Contributed by tbert on from the hanging-by-one dept.
Eric Faurot(eric@) takes on an ancient resolver:
I spent my week at r2k12 waiting for ajacoutot@ to leave before importing the async resolver I have been working on :) More seriously, I was a bit surprised to receive an invitation for this rthreads hackathon, but I thought it would be a good occasion to take a week off real-life and make things move forward on something totally unrelated. Well, not totally.
Maybe a bit of context first. Using the blocking resolver(3) functions in async programs has always been a problem, and I had written from scratch a simple set of functions to make async DNS queries easily. It was first imported as part of OpenSMTPD (smtpd(8)), which is a big DNS user, as a replacement for a hack where queries were delegated to forked processes. It helped solve performance and resource issues.
That code was not intended to be OpenSMTPD-specific and we wanted to move it to a new home, where other programs could start to make use of it too; the question was how to do it. With input from Miod(miod@) and Theo(deraadt@), it became obvious that the only sensible way to go was to put it right in libc, as a replacement for the existing resolver, otherwise it would be a dead-end. So I looked at what it would take to go down that road, changed the API once again, and started to rewrite most of the code.
So, back to r2k12. I can't really think of specific points worth detailing, as for me it's been more like the continuation of a long process. But my goal for this week was to put things in order and prepare for integration in base. So I warmed up by wasting more time trying to make some sense out of the getnetby<whatever>() set of functions, which I now consider hopelessly broken. Then I continued to further polish things, reducing the number of symbols, cleaning up the code some more, in preparation for the initial import, which is now done.
It's not the end of the road yet, but it's a very important step, as it will allow smoother integration and bug fixing. Working on big things outside the tree is not easy because you are all alone, you can't expect people to look at or test things. Now that everything is in the tree, it will simplify the development process and allow interested people to track it or test diffs.
Oh, there was supposed to be some relation to threads... Well, the current resolver doesn't play nice with threads at all: the getaddrinfo() implementation for example has a big thread lock around it, so it means that when firefox uses a threadpool to resolve hostnames, it gains nothing. The intended replacement should perform much better in this regard.
Paul Irofti(pirofti@) documents his code slavery:
I wanted to help out with rthreads, making sure they are enabled for the next release, so I decided to join the r2k12 hackathon and become guenther@'s personal slave for a week.
Each night I'd ask him for a new task which I tried to finish within a day so that something else could be moved forward. Of course, these tasks were pretty small and simple but annoying enough that the big chief wouldn't want to touch them.
I've started by implementing the pthread_barrier_wait(3) family of functions. These are intended to stop threads at a barrier until a given number of threads reach that point. The implementation is basically a simple wrapper around a mutex and a condition variable.
My next task was adding per-thread usage accounting, which is a neat feature for debugging. This turned out to be more complicated than it seemed due to backward- and forward-compatibility issues. The main idea was to get an extra parameter to FILL_KPROC that indicates if the caller is a process or a thread and depending on that the proper usage times were filled in. After the kernel bits were done they needed to be mirrored in libkvm so that when the -H flag was used for ps(1) or top(1) you would get the threads stats as well. So now in -current, when calling kvm_getprocs(3), you can include KERN_PROC_SHOW_THREADS in the flags and get the accounting numbers. By default this flag is off so that old binaries and code still work as expected.

GIVEN INSTRUCTION ▸
Continue the r2k12 hackathon report from the point where it ends. The data that comes next is from a different source.

SOURCE MATERIAL ▸

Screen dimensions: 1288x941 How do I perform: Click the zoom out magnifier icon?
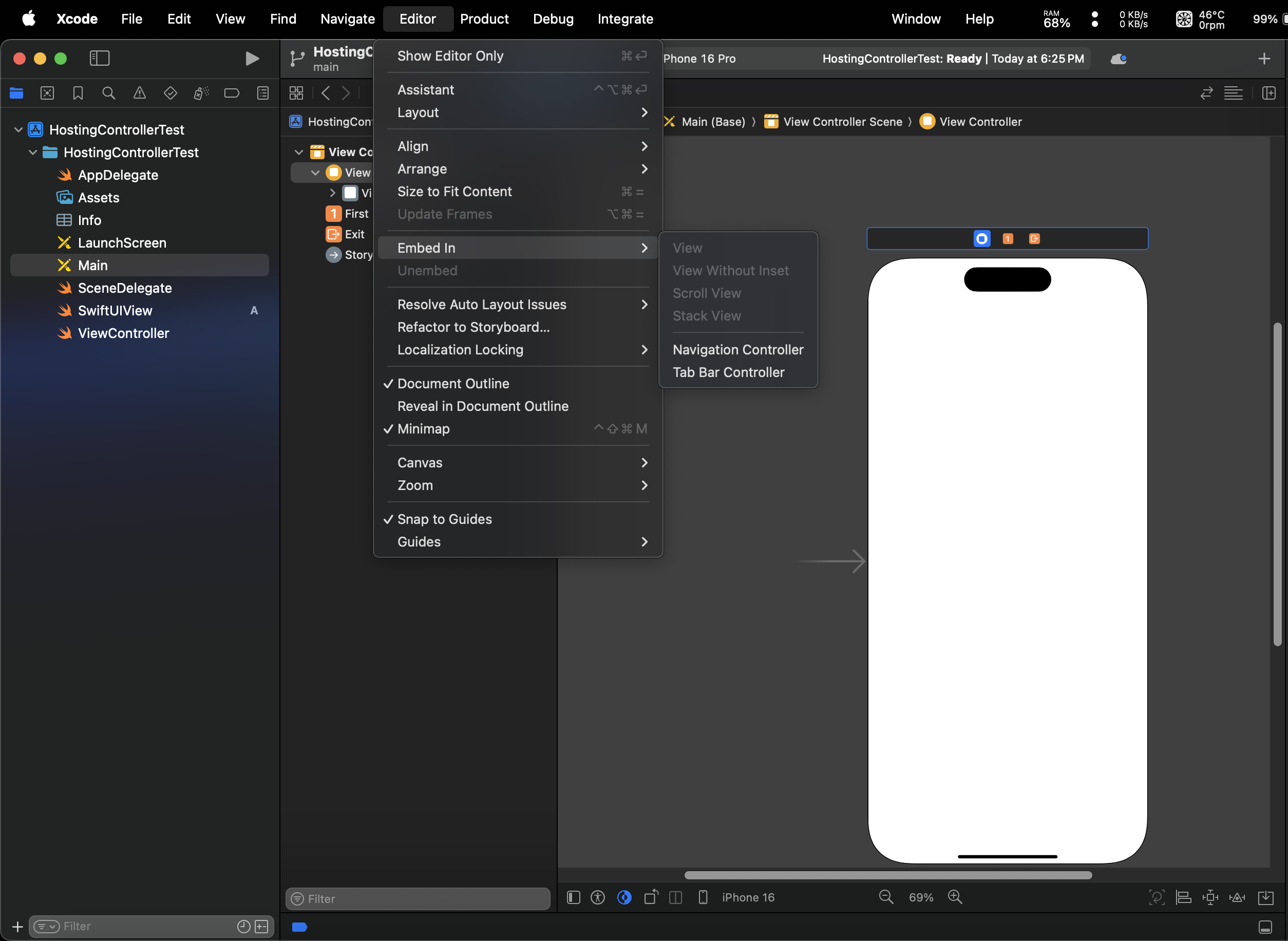click(886, 897)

SOLVED EXERCISE ▸
Another POSIX API that I implemented was pthread_spin_lock(3). The idea being that a calling thread tries to get a lock and if it's not for grabs it spins until it becomes available. The diff hasn't been committed yet, as I'm still waiting for okays, but one can find it on tech@. It seems vlc is happy with it, but feel free to poke it some more and report back.
Next task was moving the systrace pointer to the process structure, as it's currently handled per-thread. The diff is not yet finished as the task turned out to be a bit more complicated than what I thought and time was short.
At one point during the hackathon I also removed pcc(1) from base. It was outdated, unmaintained and thus pretty useless. I do hope that one day it can be brought back from the attic and used for our builds, but until then a better place for it is probably ports.
As always, the hackathon hasn't been about how much code we get in but about passing on ideas and planing out future projects. I did more listening than passing on as I was just beginning to touch this subsystem. Nonetheless, it has been a great experience as now I can look at a new part of the tree and hack away with a lot more confidence than before.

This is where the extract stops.